BEGIN Data records

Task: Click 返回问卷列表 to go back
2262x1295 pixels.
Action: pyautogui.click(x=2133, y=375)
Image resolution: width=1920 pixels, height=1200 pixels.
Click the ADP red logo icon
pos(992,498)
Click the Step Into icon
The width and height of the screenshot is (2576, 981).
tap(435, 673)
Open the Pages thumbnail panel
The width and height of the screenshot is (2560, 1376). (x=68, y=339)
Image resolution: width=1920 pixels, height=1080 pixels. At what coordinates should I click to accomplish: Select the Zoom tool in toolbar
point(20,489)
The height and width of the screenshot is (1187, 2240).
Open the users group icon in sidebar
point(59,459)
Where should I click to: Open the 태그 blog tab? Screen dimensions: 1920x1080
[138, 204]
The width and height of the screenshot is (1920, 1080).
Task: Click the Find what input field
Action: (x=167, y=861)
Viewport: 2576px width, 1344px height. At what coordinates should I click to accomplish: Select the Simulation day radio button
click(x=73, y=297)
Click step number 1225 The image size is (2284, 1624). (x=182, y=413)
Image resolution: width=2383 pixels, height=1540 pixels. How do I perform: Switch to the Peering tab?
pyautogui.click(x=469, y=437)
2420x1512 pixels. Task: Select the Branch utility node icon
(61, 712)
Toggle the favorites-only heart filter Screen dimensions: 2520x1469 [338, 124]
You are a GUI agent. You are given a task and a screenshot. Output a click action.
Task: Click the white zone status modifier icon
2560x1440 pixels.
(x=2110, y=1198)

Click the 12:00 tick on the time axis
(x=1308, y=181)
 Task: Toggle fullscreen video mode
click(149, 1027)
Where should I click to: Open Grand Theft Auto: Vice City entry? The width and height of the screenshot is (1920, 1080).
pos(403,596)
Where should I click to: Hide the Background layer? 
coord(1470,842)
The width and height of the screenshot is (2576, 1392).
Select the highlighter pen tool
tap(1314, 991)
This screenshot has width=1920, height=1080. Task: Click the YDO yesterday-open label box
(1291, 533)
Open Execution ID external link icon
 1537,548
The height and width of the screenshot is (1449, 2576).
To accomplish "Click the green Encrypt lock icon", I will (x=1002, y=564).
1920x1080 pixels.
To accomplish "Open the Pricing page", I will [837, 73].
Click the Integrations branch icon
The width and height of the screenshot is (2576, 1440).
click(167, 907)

END Data records

Action item:
Scan the data above. Return every line with "will" in it.

Response to the exercise:
To accomplish "Click the green Encrypt lock icon", I will (x=1002, y=564).
To accomplish "Open the Pricing page", I will [837, 73].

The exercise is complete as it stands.